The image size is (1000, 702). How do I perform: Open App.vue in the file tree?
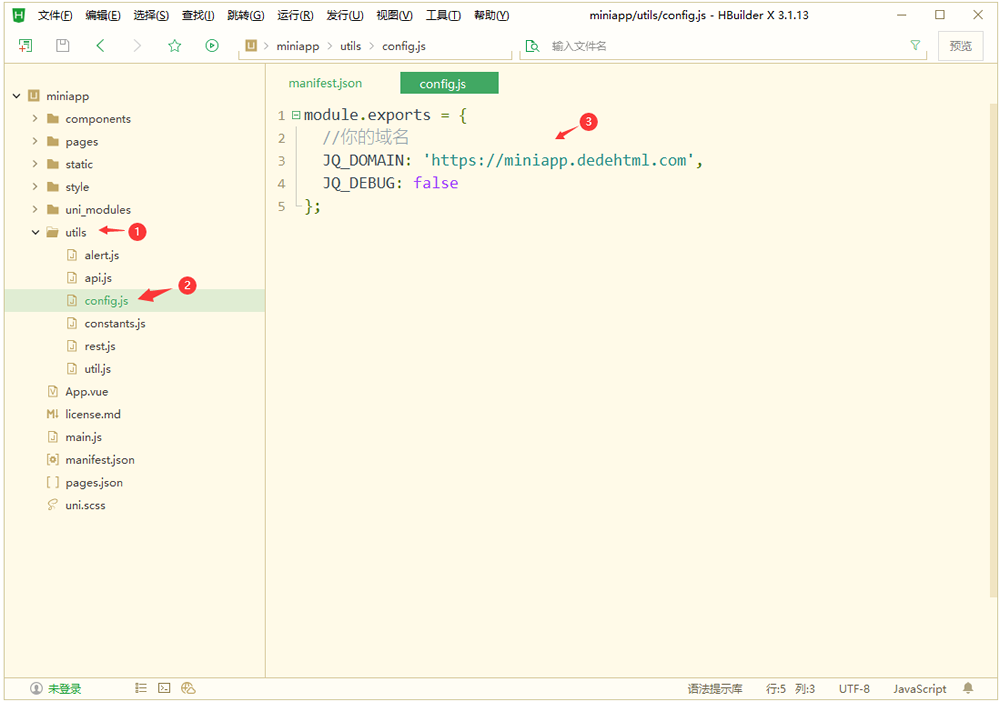click(86, 392)
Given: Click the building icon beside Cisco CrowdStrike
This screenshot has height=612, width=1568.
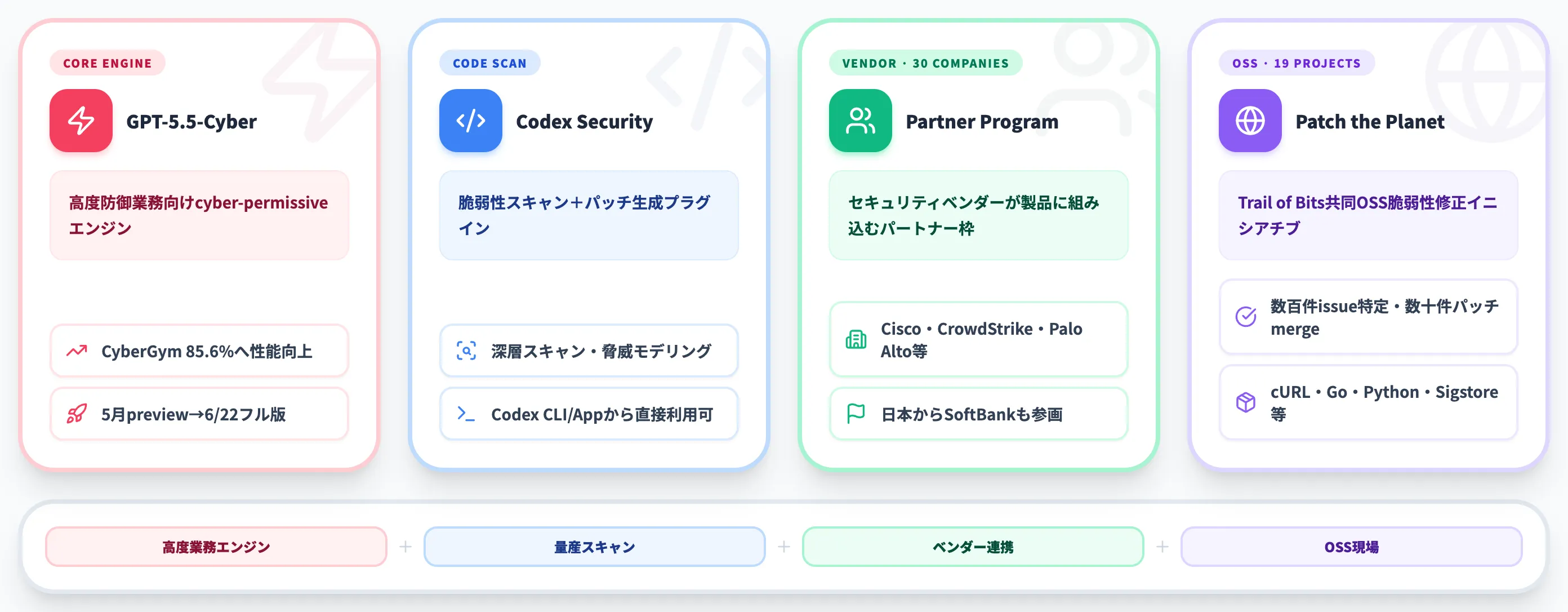Looking at the screenshot, I should (856, 339).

-.-.-

### What you are asked to do
Print the listing exactly, minus any pictures.

### Exercise solution
The image size is (1000, 702). How do I perform: Open App.vue in the file tree?
click(86, 392)
Given: Click the building icon beside Cisco CrowdStrike
This screenshot has height=612, width=1568.
Looking at the screenshot, I should (856, 339).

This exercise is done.